There's one problem. If you looked at MGM's earnings release, the numbers, even compared to the nine months from Jan-Sep 2009, which should have been the easiest comps in history, were pathetic.
I think the Reuters article on the subject paints a slightly more accurate picture, emphasis mine:
""It is surprising that Tracinda is selling a bunch of stock," said Jefferies and Co analyst David Katz. "It could be for any of a number of different reasons, of course, but none of them are positive."
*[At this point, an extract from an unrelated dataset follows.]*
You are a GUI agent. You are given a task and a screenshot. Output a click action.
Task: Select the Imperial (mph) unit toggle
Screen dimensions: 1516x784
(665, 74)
That cuts all the sugar and spice out, doesn't it? It reminds me of a quote from The Man, Steve Wynn:
"It is the job, and you can take this as a final statement on the subject going forward. It is the job of board of directors and especially of the CEO to take advantage of the market when that market movement is extreme. When a company increases its value by 100% in 60 days, that’s an unnatural movement of value and the market also goes the other way sometimes. These unnatural movements in value, no company gets to be worth twice as much in 60 days as it was before to any intelligent person, so when that happens, we take advantage of it. If everybody is so hungry for shares, we let them have some. If the shares go down, we buy them. And that, that is a statement of policy in this company, period."
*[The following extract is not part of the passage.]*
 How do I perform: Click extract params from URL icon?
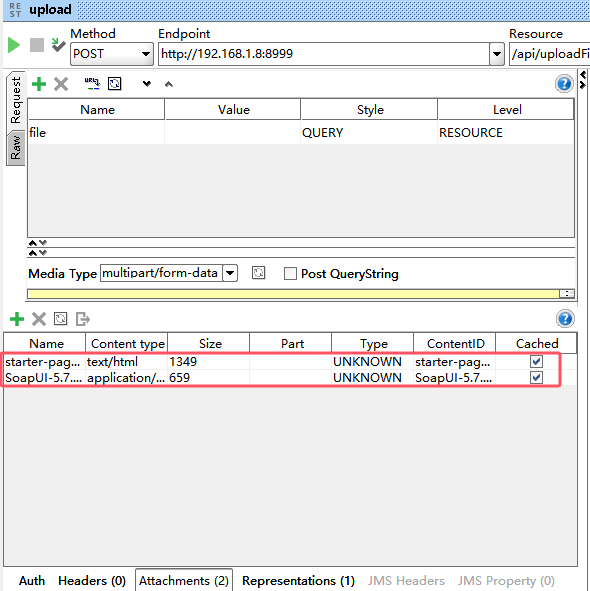point(92,84)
I can translate that for you: "Sold to you, SUCKA!"
One thing that jumped out at me from MGM's earnings was this statement:
"CityCenter expects net revenues of $413 million in the third quarter, including $166 million related to residential operations, of which $28 million related to forfeited residential deposits."
$28mm in forfeited deposits! You can do your own math - I don't know what the average deposit was, but if it was $100k, that's 280 units. If it was $50k, that's 560 units.
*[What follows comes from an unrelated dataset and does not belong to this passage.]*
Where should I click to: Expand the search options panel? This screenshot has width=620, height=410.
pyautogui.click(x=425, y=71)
- Moving on, Nemo finally wrapped up the inflation swaps expectation debate we had more than a month ago. I think he's agreeing with me.
"The moral is that risk and risk aversion are meaningless without reference to a portfolio."
- I haven't written at all about the foreclosure fraud crisis, and I hope not to for as long as possible - there are plenty of people out there who are doing great work on the subject, including Mike at Rorty bomb who is up to part 5 in his series on the whole shebang. (That link has links to his other 4 parts as well). Barry Ritholtz also has a good summary.
- The Pragmatic Capitalist (now: Pragmatic Capitalism) has been no fan of the Fed's handling of monetary policy, and I share his skepticism. I snip his recent piece in its entirety:
"No wonder America is losing more and more of the wealth pie to Asia. This quote from David Rosenberg pretty much speaks for itself:“Brian Sack at the New York Fed stressed the need for the Fed’s actions to bolster asset inflation as to boost the wealth effect on spending (QE “adds to household wealth by keeping asset prices higher than they otherwise would be…”). We just can’t seem to wean ourselves off this asset-dependent economy — and how directed by a Fed official that the attempt here is to bring asset values above their intrinsic value. Amazing way to run an economy. Whatever happened to skills, productivity, education, job creation, innovation? Or thrift — when did that virtue become a dirty six-letter word?”I’m thoroughly disgusted with the response of government over the last 24 months…."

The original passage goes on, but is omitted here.